Assignment —
Find "Image resolution: width=240" in the data, then restate the line it sits in and every later line word for word, ending with the last line.

Data extract —
·····

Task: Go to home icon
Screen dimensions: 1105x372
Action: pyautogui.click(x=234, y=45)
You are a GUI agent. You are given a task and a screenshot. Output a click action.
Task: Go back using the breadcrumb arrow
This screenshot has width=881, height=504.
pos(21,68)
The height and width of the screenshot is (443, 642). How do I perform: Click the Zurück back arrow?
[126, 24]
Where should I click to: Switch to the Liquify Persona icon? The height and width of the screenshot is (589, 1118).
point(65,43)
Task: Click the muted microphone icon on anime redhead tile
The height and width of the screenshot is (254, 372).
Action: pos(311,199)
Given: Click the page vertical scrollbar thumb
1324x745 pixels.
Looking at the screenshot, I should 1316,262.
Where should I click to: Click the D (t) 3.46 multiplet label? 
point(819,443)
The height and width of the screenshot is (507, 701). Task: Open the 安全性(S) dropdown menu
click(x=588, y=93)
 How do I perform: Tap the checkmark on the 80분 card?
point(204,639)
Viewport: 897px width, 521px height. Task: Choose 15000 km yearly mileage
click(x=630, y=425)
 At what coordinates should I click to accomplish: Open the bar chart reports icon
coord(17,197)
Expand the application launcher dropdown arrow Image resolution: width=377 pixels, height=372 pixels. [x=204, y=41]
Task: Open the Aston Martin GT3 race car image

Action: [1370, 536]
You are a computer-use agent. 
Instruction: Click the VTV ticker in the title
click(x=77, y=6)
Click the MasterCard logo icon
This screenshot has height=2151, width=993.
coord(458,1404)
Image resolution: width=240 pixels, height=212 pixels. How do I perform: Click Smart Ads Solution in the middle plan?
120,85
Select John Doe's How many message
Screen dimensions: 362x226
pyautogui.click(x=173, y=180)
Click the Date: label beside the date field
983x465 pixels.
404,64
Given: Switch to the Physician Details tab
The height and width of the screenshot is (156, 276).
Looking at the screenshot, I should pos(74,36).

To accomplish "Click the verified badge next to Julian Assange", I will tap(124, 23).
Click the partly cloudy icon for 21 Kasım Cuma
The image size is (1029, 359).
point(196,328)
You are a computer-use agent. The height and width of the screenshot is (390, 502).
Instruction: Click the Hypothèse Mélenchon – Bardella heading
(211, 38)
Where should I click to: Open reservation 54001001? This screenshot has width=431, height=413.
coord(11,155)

·····

Answer —
Image resolution: width=240 pixels, height=212 pixels. How do I perform: Click Smart Ads Solution in the middle plan?
120,85
Select John Doe's How many message
Screen dimensions: 362x226
pyautogui.click(x=173, y=180)
Click the Date: label beside the date field
983x465 pixels.
404,64
Given: Switch to the Physician Details tab
The height and width of the screenshot is (156, 276).
Looking at the screenshot, I should pos(74,36).

To accomplish "Click the verified badge next to Julian Assange", I will tap(124, 23).
Click the partly cloudy icon for 21 Kasım Cuma
The image size is (1029, 359).
point(196,328)
You are a computer-use agent. The height and width of the screenshot is (390, 502).
Instruction: Click the Hypothèse Mélenchon – Bardella heading
(211, 38)
Where should I click to: Open reservation 54001001? This screenshot has width=431, height=413.
coord(11,155)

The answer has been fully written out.